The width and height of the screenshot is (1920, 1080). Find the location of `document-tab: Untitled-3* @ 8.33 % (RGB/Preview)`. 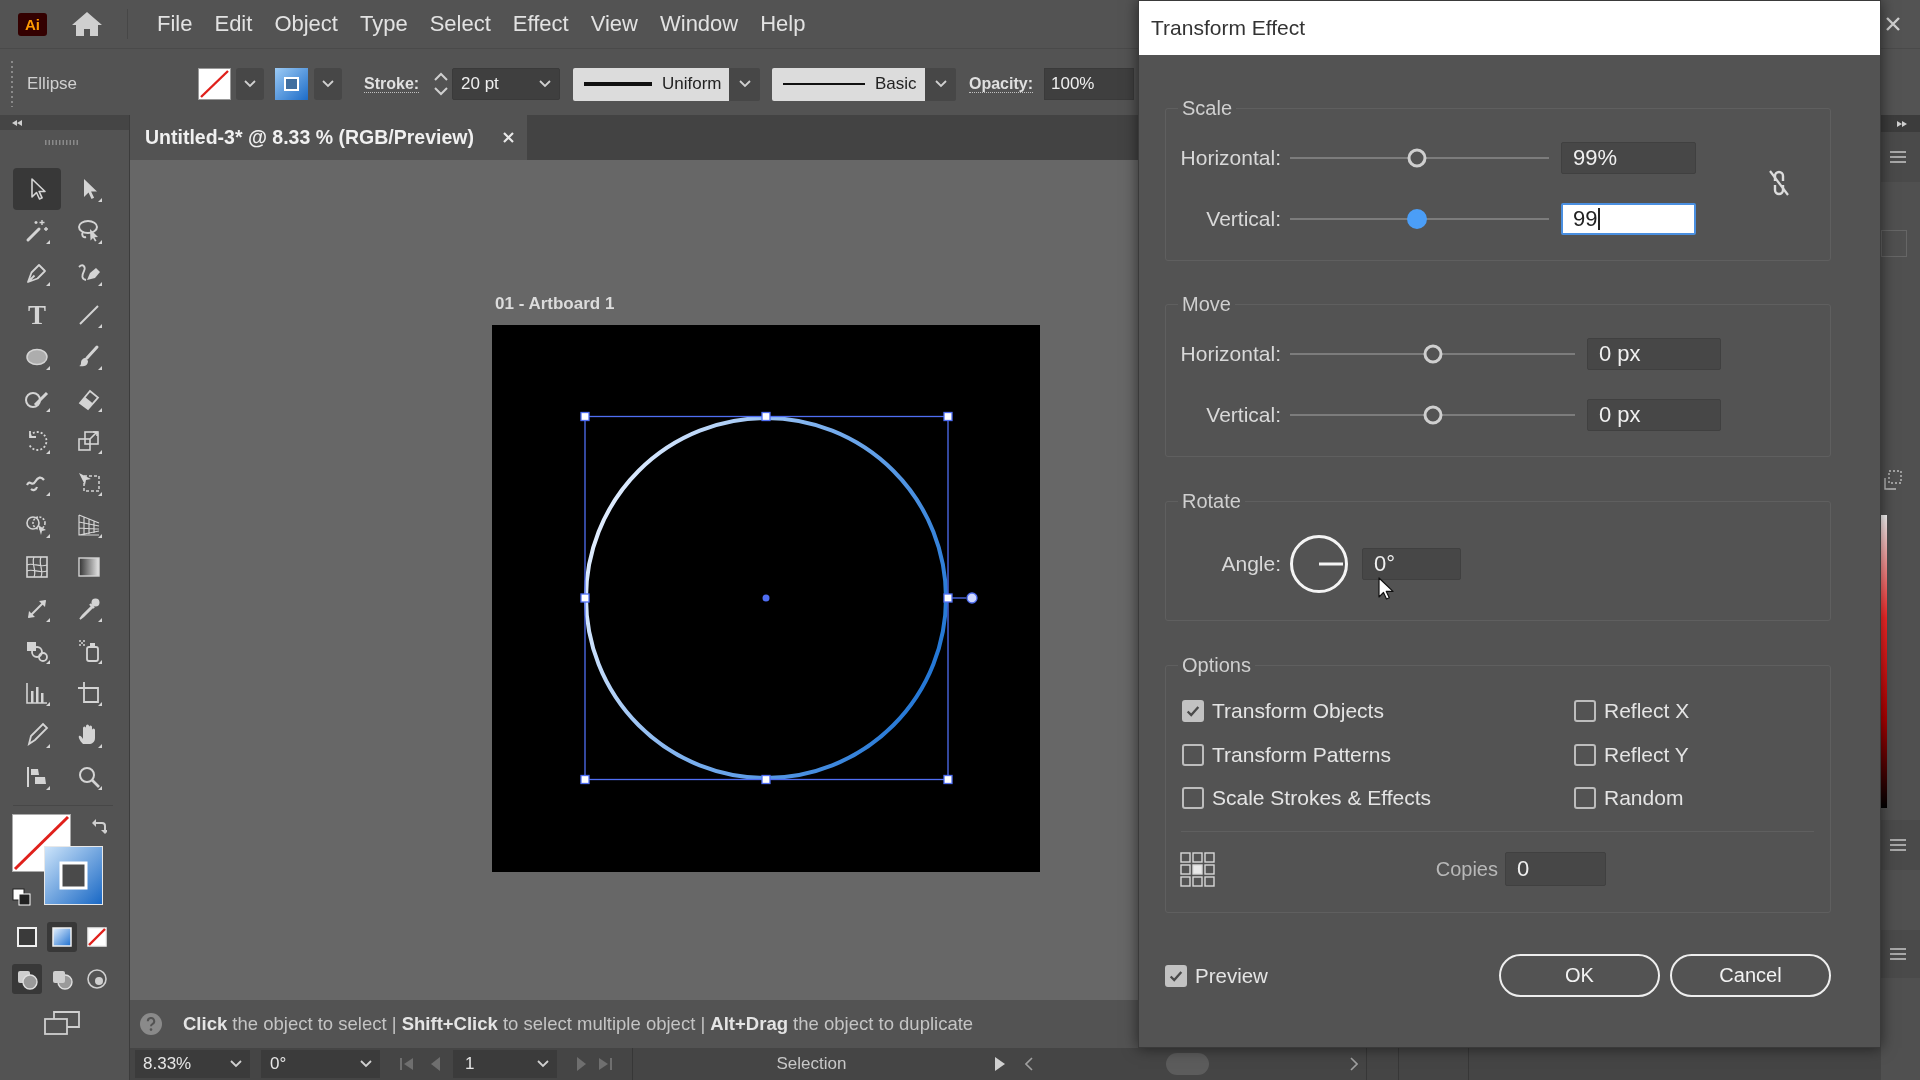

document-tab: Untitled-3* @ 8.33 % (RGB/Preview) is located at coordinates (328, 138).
---
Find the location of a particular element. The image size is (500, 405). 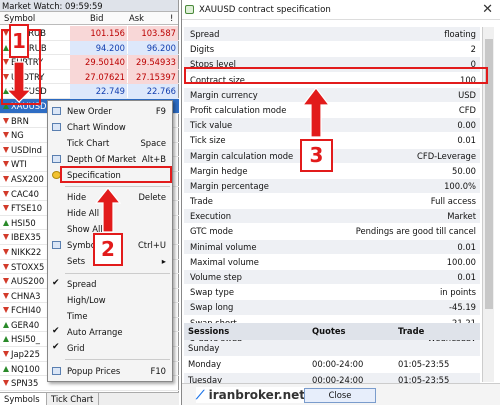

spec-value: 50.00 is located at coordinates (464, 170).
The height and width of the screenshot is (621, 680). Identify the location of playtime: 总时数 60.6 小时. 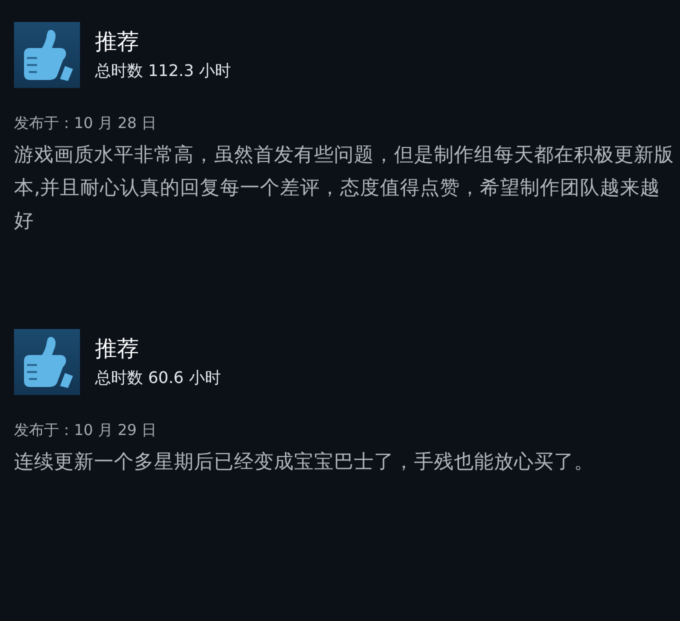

● **What is needed**:
Starting at the listing line that contains "The width and" and stopping after the line that contains "document-tab: Untitled-3* @ 8.33 % (RGB/Preview) is", convert those lines into a JSON list of strings, one string per line, with blank lines skipped. Leave the pictures out.

● **Response area**:
[
  "The width and height of the screenshot is (1920, 1080). Find the location of `document-tab: Untitled-3* @ 8.33 % (RGB/Preview)`. ",
  "document-tab: Untitled-3* @ 8.33 % (RGB/Preview) is located at coordinates (328, 138)."
]